**Dataset excerpts:**
--

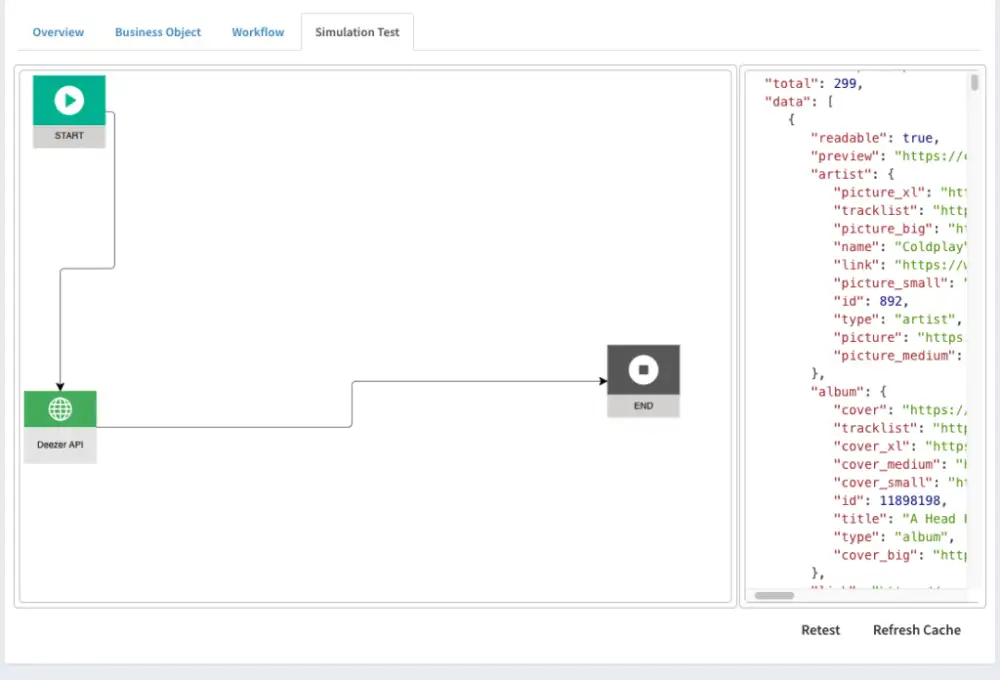Image resolution: width=1000 pixels, height=680 pixels.
Task: Click the Refresh Cache button
Action: (916, 630)
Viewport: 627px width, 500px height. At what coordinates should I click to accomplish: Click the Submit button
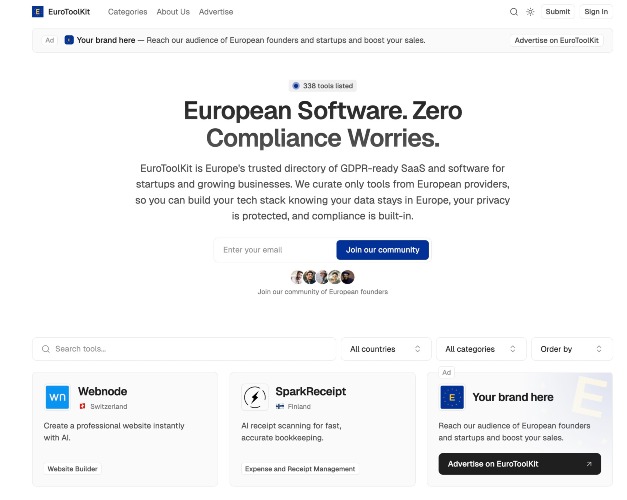(558, 12)
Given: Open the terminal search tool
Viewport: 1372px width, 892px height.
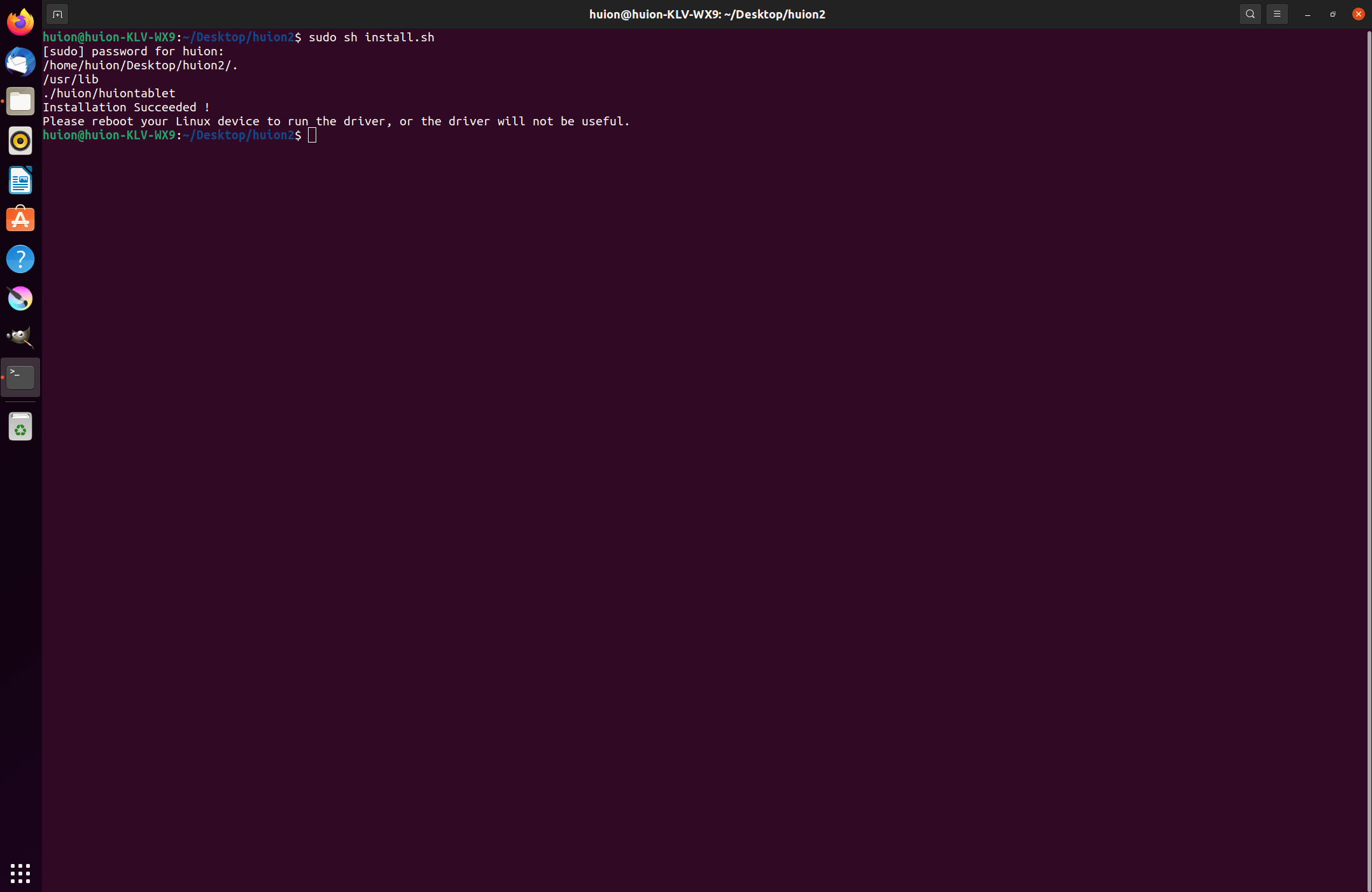Looking at the screenshot, I should point(1250,14).
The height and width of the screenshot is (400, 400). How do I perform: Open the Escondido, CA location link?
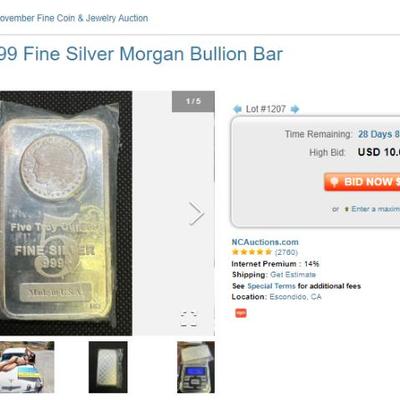[295, 297]
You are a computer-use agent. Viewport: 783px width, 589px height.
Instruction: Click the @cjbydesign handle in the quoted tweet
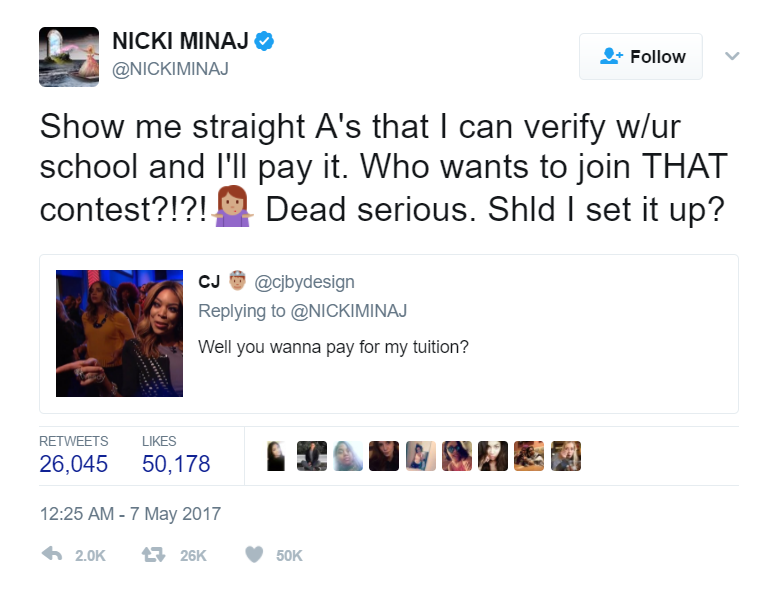click(x=304, y=282)
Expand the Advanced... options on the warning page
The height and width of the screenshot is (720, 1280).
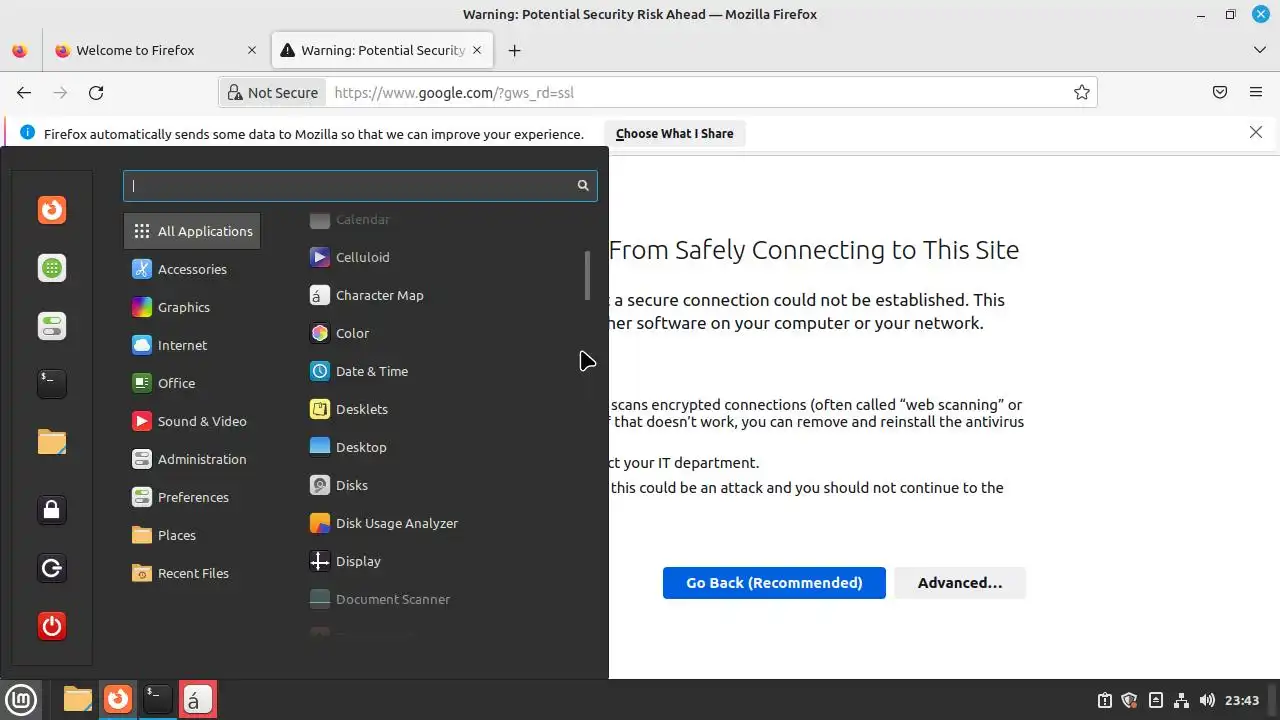pyautogui.click(x=959, y=583)
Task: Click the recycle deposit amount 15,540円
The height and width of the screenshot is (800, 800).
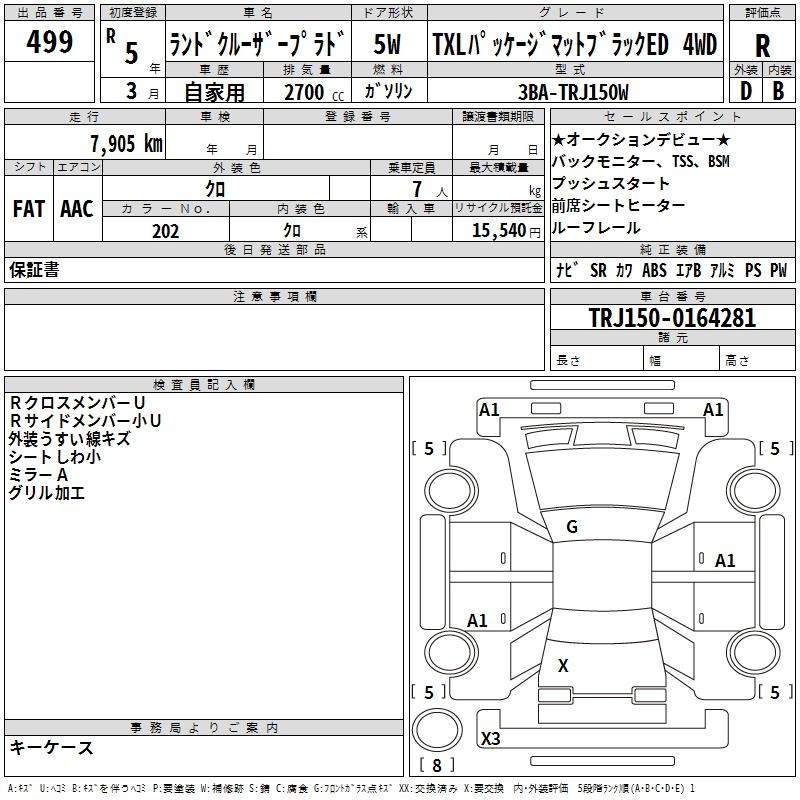Action: (x=498, y=231)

--

**Task prompt:**
In the records above, everything from the line with "Given: Open the terminal search tool" down to the line with "You are a computer-use" is to be set down exactly, both ends included, with no pictures and no other lines.

**Problem solution:**
Given: Open the terminal search tool
Viewport: 1372px width, 892px height.
Looking at the screenshot, I should point(1250,14).
The height and width of the screenshot is (400, 400). How do I perform: Open the Escondido, CA location link?
[295, 297]
You are a computer-use agent. Viewport: 783px width, 589px height.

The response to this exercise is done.